The human brain is hard-wired to seek certitude, which often is an indication of power and confidence. More importantly, beliefs held with high certainty are more durable than low-certainty beliefs. One recent study showed that greater perception of certainty is associated with greater stability.28 This perception of certainty in one’s attitudes (characteristic of conspiracists) leads to more impact and increases advocacy for one’s attitude.

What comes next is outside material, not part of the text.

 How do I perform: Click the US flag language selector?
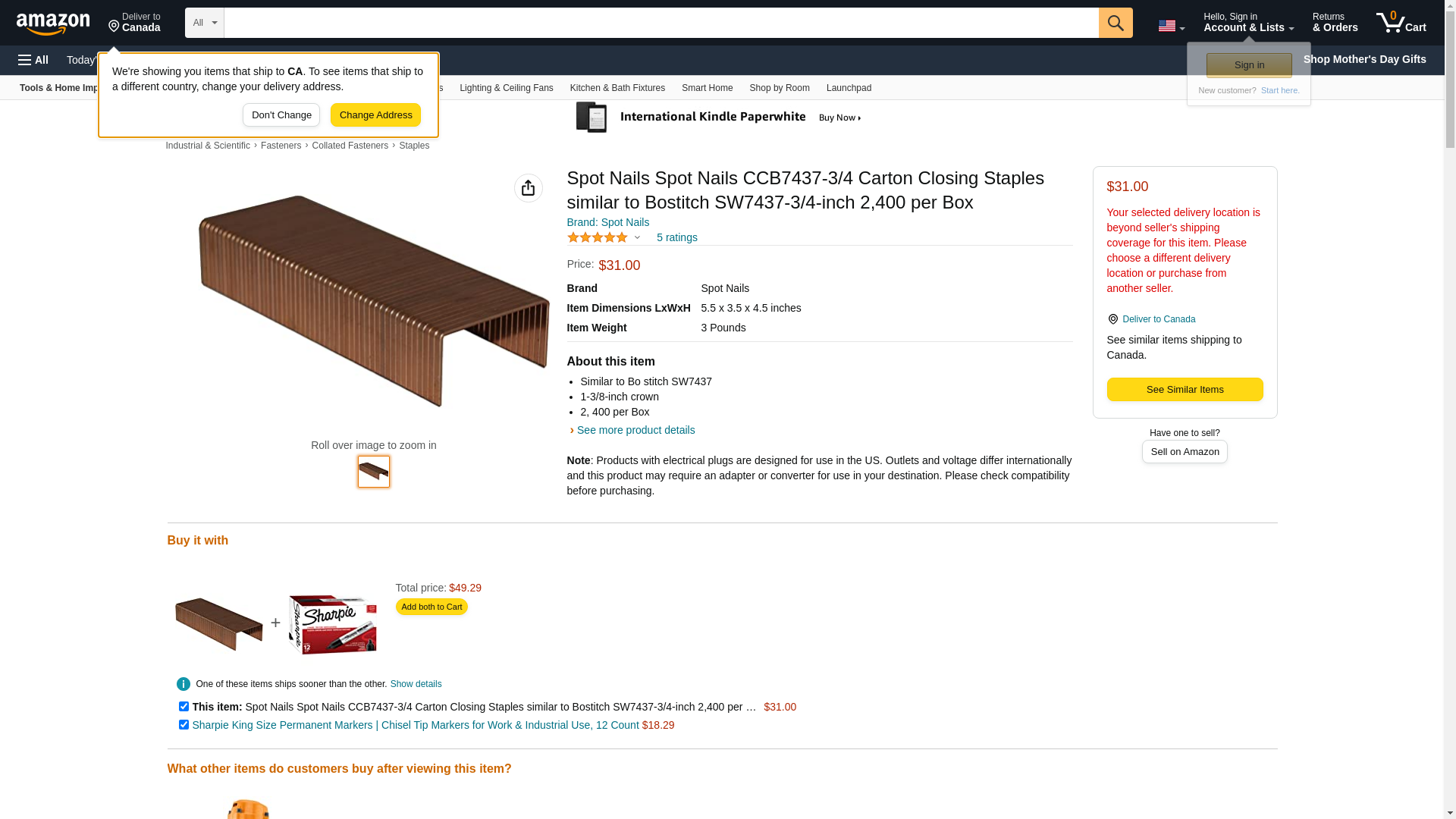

The factual world often does not bend to our clear-cut models and conceptualisations. Real-world phenomena, especially those in biological organisms and human society that are the subject of many conspiracy theories, are often chaotic and full of randomness. In addition, our knowledge of these phenomena is partial and subject to change. Since scientific and evidence-based endeavours are constrained by their commitment to facts and evidence, they are expressed in an intentionally modest tone. It is not uncommon in academic papers to use conditional forms and myriads of uncertainty markers such as ‘if such and such’, ‘within the scope of this study’, ‘with the margin of error’, ‘under these laboratory circumstances’, ‘may’, ‘might’. Extremist and conspiracist narratives, in contrast, make big claims in absolute terms and with certitude. Thus, narratives of conspiracism and extremism are naturally more appealing to our naïve minds. These factors point to an insurmountable problem for science communication in terms of reaching such minds, especially during perilous moments of a global pandemic. A sense of certitude about their beliefs reinforces emphaticalness, which means they are “less inclined to process or think carefully about attitude-relevant information”. So,

when people feel certain, they assume they have sufficient knowledge and thus see no need to process additional information carefully, if at all. When they feel uncertain, however, this signals a lack of complete knowledge, or insight, and the systematic processing of information can be an effective way to restore knowledge and feel more certain.29

Abundant sources have indicated that conspiracy theories rise during uncertain times. Likewise, scholars of violent extremism have confirmed “the contributions of threat perceptions to out-group hostility and violence across cultures”.30

Academic and scientific explanations have another major communicative constraint: they are subject to change. It is because our methodologies improve, our instruments and evaluations advance, and we learn and accumulate more knowledge over time, which often fine-tunes our previous explanations or rules them out altogether. Moreover, at least when it comes to more versatile contexts such as a biological organism or human society, even the objects of knowledge are constantly changing. Thus, scientific and academic explanations change through changes in input data, evidence and observations. They are not stories, ideological statements, or religious dogma detached from reality to remain the same forever. When new data, observations, and evidence emerge, scientists have to accommodate these in their explanations. These changes are often interpreted as signs of hesitation and weakness, and, thus, of the unreliability of science. What impression is produced when within less than a year, scientific theories about the origin of Covid-19, the mechanisms of its working, and the efficacy of its vaccines change several times? These modifications or corrections in the scientific literature, especially about a novel and sudden phenomenon, make it easy to find contradictions and complications and use them as a tool against science. Given the limited processing capacity of the brain, it values stable, enduring, and unalterable statements, and even more so when in the face of uncertainty and existential threats, such as a pandemic or major social disruption.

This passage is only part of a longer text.